[Records for finding displayed items]
++++++
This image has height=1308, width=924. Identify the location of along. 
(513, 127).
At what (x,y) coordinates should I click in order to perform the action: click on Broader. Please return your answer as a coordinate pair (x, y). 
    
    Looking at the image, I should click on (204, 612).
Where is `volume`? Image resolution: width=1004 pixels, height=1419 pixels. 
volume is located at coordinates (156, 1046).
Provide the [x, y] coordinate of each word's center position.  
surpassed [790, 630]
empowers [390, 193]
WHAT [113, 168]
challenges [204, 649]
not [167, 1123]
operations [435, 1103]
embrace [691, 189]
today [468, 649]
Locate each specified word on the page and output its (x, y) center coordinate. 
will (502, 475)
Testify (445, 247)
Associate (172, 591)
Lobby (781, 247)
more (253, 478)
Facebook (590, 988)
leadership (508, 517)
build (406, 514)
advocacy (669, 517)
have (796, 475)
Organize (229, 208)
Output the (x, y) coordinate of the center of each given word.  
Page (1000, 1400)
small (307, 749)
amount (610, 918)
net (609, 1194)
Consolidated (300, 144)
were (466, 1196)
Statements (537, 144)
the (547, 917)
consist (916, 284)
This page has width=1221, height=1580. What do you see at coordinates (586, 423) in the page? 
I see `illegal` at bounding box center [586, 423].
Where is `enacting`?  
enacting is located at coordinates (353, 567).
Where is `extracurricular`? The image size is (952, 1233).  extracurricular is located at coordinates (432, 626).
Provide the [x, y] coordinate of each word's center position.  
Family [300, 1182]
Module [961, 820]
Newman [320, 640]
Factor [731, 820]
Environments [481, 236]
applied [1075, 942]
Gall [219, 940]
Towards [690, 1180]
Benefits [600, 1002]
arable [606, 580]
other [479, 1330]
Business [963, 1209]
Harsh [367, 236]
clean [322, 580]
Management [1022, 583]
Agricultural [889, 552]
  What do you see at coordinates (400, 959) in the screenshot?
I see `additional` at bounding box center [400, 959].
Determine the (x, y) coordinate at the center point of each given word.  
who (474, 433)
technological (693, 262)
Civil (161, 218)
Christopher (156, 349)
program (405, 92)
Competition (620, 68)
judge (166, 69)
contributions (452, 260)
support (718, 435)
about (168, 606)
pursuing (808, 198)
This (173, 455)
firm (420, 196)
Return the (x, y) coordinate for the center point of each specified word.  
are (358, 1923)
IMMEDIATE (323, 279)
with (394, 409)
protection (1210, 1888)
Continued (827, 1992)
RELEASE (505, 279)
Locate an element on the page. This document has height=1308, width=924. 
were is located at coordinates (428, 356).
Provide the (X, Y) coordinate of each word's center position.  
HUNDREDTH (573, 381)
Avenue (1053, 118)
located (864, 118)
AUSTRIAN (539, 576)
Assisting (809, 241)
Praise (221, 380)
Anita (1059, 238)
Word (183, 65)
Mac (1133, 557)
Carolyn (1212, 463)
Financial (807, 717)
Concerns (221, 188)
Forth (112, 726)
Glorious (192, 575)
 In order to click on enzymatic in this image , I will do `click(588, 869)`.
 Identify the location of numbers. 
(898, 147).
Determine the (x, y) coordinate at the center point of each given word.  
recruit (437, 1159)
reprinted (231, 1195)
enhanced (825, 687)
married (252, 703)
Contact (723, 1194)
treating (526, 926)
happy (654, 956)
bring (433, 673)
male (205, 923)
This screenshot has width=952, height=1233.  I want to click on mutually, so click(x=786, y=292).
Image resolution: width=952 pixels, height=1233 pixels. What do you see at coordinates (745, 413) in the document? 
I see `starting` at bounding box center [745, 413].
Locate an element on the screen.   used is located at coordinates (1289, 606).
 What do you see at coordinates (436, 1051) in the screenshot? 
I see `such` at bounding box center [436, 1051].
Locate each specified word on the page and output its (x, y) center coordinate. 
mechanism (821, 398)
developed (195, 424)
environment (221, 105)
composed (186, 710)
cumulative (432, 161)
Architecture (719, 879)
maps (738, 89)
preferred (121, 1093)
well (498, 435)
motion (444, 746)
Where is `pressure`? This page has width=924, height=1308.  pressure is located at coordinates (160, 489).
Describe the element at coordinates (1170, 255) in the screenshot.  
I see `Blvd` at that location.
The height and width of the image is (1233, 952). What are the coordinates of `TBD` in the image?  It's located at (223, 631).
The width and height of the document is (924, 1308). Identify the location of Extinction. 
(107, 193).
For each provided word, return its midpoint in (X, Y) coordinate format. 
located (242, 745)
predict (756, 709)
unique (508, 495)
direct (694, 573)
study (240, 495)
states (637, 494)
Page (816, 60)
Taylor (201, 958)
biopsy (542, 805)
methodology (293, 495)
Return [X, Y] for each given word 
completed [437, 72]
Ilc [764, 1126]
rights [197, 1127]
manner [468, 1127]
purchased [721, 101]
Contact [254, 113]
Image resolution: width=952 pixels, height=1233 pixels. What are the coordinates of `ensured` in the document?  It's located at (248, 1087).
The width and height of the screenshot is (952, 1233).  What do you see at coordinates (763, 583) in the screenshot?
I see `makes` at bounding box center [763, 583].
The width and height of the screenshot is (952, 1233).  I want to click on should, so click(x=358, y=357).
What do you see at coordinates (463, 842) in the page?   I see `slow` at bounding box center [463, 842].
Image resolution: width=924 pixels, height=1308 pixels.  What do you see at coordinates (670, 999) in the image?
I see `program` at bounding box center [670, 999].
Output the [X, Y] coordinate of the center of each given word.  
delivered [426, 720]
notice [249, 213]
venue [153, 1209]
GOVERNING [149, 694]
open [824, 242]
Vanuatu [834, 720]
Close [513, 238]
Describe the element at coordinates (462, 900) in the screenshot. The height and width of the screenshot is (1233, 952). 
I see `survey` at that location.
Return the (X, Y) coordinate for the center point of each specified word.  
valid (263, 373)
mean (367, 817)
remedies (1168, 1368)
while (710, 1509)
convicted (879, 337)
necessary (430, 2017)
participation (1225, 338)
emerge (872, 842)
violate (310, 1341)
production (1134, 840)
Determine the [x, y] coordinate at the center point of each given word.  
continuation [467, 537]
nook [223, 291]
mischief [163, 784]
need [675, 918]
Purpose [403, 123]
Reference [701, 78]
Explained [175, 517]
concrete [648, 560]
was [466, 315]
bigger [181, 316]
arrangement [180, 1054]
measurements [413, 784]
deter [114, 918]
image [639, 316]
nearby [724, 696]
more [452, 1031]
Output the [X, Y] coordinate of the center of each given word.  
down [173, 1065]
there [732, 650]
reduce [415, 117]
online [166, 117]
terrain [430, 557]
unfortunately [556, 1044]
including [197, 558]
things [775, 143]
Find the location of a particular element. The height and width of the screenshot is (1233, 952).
++++++
▸ **Problem description**: Convert the records above into a Markdown table with the columns "Row" and "Record line." Give each line its own numbered row and leave out blank lines.

▸ **Expected output**:
| Row | Record line |
|---|---|
| 1 | This image has height=1308, width=924. Identify the location of along.  |
| 2 | (513, 127). |
| 3 | At what (x,y) coordinates should I click in order to perform the action: click on Broader. Please return your answer as a coordinate pair (x, y).  |
| 4 |     Looking at the image, I should click on (204, 612). |
| 5 | Where is `volume`? Image resolution: width=1004 pixels, height=1419 pixels.  |
| 6 | volume is located at coordinates (156, 1046). |
| 7 | Provide the [x, y] coordinate of each word's center position.   |
| 8 | surpassed [790, 630] |
| 9 | empowers [390, 193] |
| 10 | WHAT [113, 168] |
| 11 | challenges [204, 649] |
| 12 | not [167, 1123] |
| 13 | operations [435, 1103] |
| 14 | embrace [691, 189] |
| 15 | today [468, 649] |
| 16 | Locate each specified word on the page and output its (x, y) center coordinate.  |
| 17 | will (502, 475) |
| 18 | Testify (445, 247) |
| 19 | Associate (172, 591) |
| 20 | Lobby (781, 247) |
| 21 | more (253, 478) |
| 22 | Facebook (590, 988) |
| 23 | leadership (508, 517) |
| 24 | build (406, 514) |
| 25 | advocacy (669, 517) |
| 26 | have (796, 475) |
| 27 | Organize (229, 208) |
| 28 | Output the (x, y) coordinate of the center of each given word.   |
| 29 | Page (1000, 1400) |
| 30 | small (307, 749) |
| 31 | amount (610, 918) |
| 32 | net (609, 1194) |
| 33 | Consolidated (300, 144) |
| 34 | were (466, 1196) |
| 35 | Statements (537, 144) |
| 36 | the (547, 917) |
| 37 | consist (916, 284) |
| 38 | This page has width=1221, height=1580. What do you see at coordinates (586, 423) in the page?  |
| 39 | I see `illegal` at bounding box center [586, 423]. |
| 40 | Where is `enacting`?   |
| 41 | enacting is located at coordinates (353, 567). |
| 42 | Where is `extracurricular`? The image size is (952, 1233).  extracurricular is located at coordinates (432, 626). |
| 43 | Provide the [x, y] coordinate of each word's center position.   |
| 44 | Family [300, 1182] |
| 45 | Module [961, 820] |
| 46 | Newman [320, 640] |
| 47 | Factor [731, 820] |
| 48 | Environments [481, 236] |
| 49 | applied [1075, 942] |
| 50 | Gall [219, 940] |
| 51 | Towards [690, 1180] |
| 52 | Benefits [600, 1002] |
| 53 | arable [606, 580] |
| 54 | other [479, 1330] |
| 55 | Business [963, 1209] |
| 56 | Harsh [367, 236] |
| 57 | clean [322, 580] |
| 58 | Management [1022, 583] |
| 59 | Agricultural [889, 552] |
| 60 |   What do you see at coordinates (400, 959) in the screenshot? |
| 61 | I see `additional` at bounding box center [400, 959]. |
| 62 | Determine the (x, y) coordinate at the center point of each given word.   |
| 63 | who (474, 433) |
| 64 | technological (693, 262) |
| 65 | Civil (161, 218) |
| 66 | Christopher (156, 349) |
| 67 | program (405, 92) |
| 68 | Competition (620, 68) |
| 69 | judge (166, 69) |
| 70 | contributions (452, 260) |
| 71 | support (718, 435) |
| 72 | about (168, 606) |
| 73 | pursuing (808, 198) |
| 74 | This (173, 455) |
| 75 | firm (420, 196) |
| 76 | Return the (x, y) coordinate for the center point of each specified word.   |
| 77 | are (358, 1923) |
| 78 | IMMEDIATE (323, 279) |
| 79 | with (394, 409) |
| 80 | protection (1210, 1888) |
| 81 | Continued (827, 1992) |
| 82 | RELEASE (505, 279) |
| 83 | Locate an element on the page. This document has height=1308, width=924.  |
| 84 | were is located at coordinates (428, 356). |
| 85 | Provide the (X, Y) coordinate of each word's center position.   |
| 86 | HUNDREDTH (573, 381) |
| 87 | Avenue (1053, 118) |
| 88 | located (864, 118) |
| 89 | AUSTRIAN (539, 576) |
| 90 | Assisting (809, 241) |
| 91 | Praise (221, 380) |
| 92 | Anita (1059, 238) |
| 93 | Word (183, 65) |
| 94 | Mac (1133, 557) |
| 95 | Carolyn (1212, 463) |
| 96 | Financial (807, 717) |
| 97 | Concerns (221, 188) |
| 98 | Forth (112, 726) |
| 99 | Glorious (192, 575) |
| 100 |  In order to click on enzymatic in this image , I will do `click(588, 869)`. |
| 101 |  Identify the location of numbers.  |
| 102 | (898, 147). |
| 103 | Determine the (x, y) coordinate at the center point of each given word.   |
| 104 | recruit (437, 1159) |
| 105 | reprinted (231, 1195) |
| 106 | enhanced (825, 687) |
| 107 | married (252, 703) |
| 108 | Contact (723, 1194) |
| 109 | treating (526, 926) |
| 110 | happy (654, 956) |
| 111 | bring (433, 673) |
| 112 | male (205, 923) |
| 113 | This screenshot has width=952, height=1233.  I want to click on mutually, so click(x=786, y=292). |
| 114 | Image resolution: width=952 pixels, height=1233 pixels. What do you see at coordinates (745, 413) in the document?  |
| 115 | I see `starting` at bounding box center [745, 413]. |
| 116 | Locate an element on the screen.   used is located at coordinates (1289, 606). |
| 117 |  What do you see at coordinates (436, 1051) in the screenshot?  |
| 118 | I see `such` at bounding box center [436, 1051]. |
| 119 | Locate each specified word on the page and output its (x, y) center coordinate.  |
| 120 | mechanism (821, 398) |
| 121 | developed (195, 424) |
| 122 | environment (221, 105) |
| 123 | composed (186, 710) |
| 124 | cumulative (432, 161) |
| 125 | Architecture (719, 879) |
| 126 | maps (738, 89) |
| 127 | preferred (121, 1093) |
| 128 | well (498, 435) |
| 129 | motion (444, 746) |
| 130 | Where is `pressure`? This page has width=924, height=1308.  pressure is located at coordinates (160, 489). |
| 131 | Describe the element at coordinates (1170, 255) in the screenshot.   |
| 132 | I see `Blvd` at that location. |
| 133 | The height and width of the image is (1233, 952). What are the coordinates of `TBD` in the image?  It's located at (223, 631). |
| 134 | The width and height of the document is (924, 1308). Identify the location of Extinction.  |
| 135 | (107, 193). |
| 136 | For each provided word, return its midpoint in (X, Y) coordinate format.  |
| 137 | located (242, 745) |
| 138 | predict (756, 709) |
| 139 | unique (508, 495) |
| 140 | direct (694, 573) |
| 141 | study (240, 495) |
| 142 | states (637, 494) |
| 143 | Page (816, 60) |
| 144 | Taylor (201, 958) |
| 145 | biopsy (542, 805) |
| 146 | methodology (293, 495) |
| 147 | Return [X, Y] for each given word  |
| 148 | completed [437, 72] |
| 149 | Ilc [764, 1126] |
| 150 | rights [197, 1127] |
| 151 | manner [468, 1127] |
| 152 | purchased [721, 101] |
| 153 | Contact [254, 113] |
| 154 | Image resolution: width=952 pixels, height=1233 pixels. What are the coordinates of `ensured` in the document?  It's located at (248, 1087). |
| 155 | The width and height of the screenshot is (952, 1233).  What do you see at coordinates (763, 583) in the screenshot? |
| 156 | I see `makes` at bounding box center [763, 583]. |
| 157 | The width and height of the screenshot is (952, 1233).  I want to click on should, so click(x=358, y=357). |
| 158 | What do you see at coordinates (463, 842) in the page?   I see `slow` at bounding box center [463, 842]. |
| 159 | Image resolution: width=924 pixels, height=1308 pixels.  What do you see at coordinates (670, 999) in the image? |
| 160 | I see `program` at bounding box center [670, 999]. |
| 161 | Output the [X, Y] coordinate of the center of each given word.   |
| 162 | delivered [426, 720] |
| 163 | notice [249, 213] |
| 164 | venue [153, 1209] |
| 165 | GOVERNING [149, 694] |
| 166 | open [824, 242] |
| 167 | Vanuatu [834, 720] |
| 168 | Close [513, 238] |
| 169 | Describe the element at coordinates (462, 900) in the screenshot. The height and width of the screenshot is (1233, 952).  |
| 170 | I see `survey` at that location. |
| 171 | Return the (X, Y) coordinate for the center point of each specified word.   |
| 172 | valid (263, 373) |
| 173 | mean (367, 817) |
| 174 | remedies (1168, 1368) |
| 175 | while (710, 1509) |
| 176 | convicted (879, 337) |
| 177 | necessary (430, 2017) |
| 178 | participation (1225, 338) |
| 179 | emerge (872, 842) |
| 180 | violate (310, 1341) |
| 181 | production (1134, 840) |
| 182 | Determine the [x, y] coordinate at the center point of each given word.   |
| 183 | continuation [467, 537] |
| 184 | nook [223, 291] |
| 185 | mischief [163, 784] |
| 186 | need [675, 918] |
| 187 | Purpose [403, 123] |
| 188 | Reference [701, 78] |
| 189 | Explained [175, 517] |
| 190 | concrete [648, 560] |
| 191 | was [466, 315] |
| 192 | bigger [181, 316] |
| 193 | arrangement [180, 1054] |
| 194 | measurements [413, 784] |
| 195 | deter [114, 918] |
| 196 | image [639, 316] |
| 197 | nearby [724, 696] |
| 198 | more [452, 1031] |
| 199 | Output the [X, Y] coordinate of the center of each given word.   |
| 200 | down [173, 1065] |
| 201 | there [732, 650] |
| 202 | reduce [415, 117] |
| 203 | online [166, 117] |
| 204 | terrain [430, 557] |
| 205 | unfortunately [556, 1044] |
| 206 | including [197, 558] |
| 207 | things [775, 143] |
| 208 | Find the location of a particular element. The height and width of the screenshot is (1233, 952). |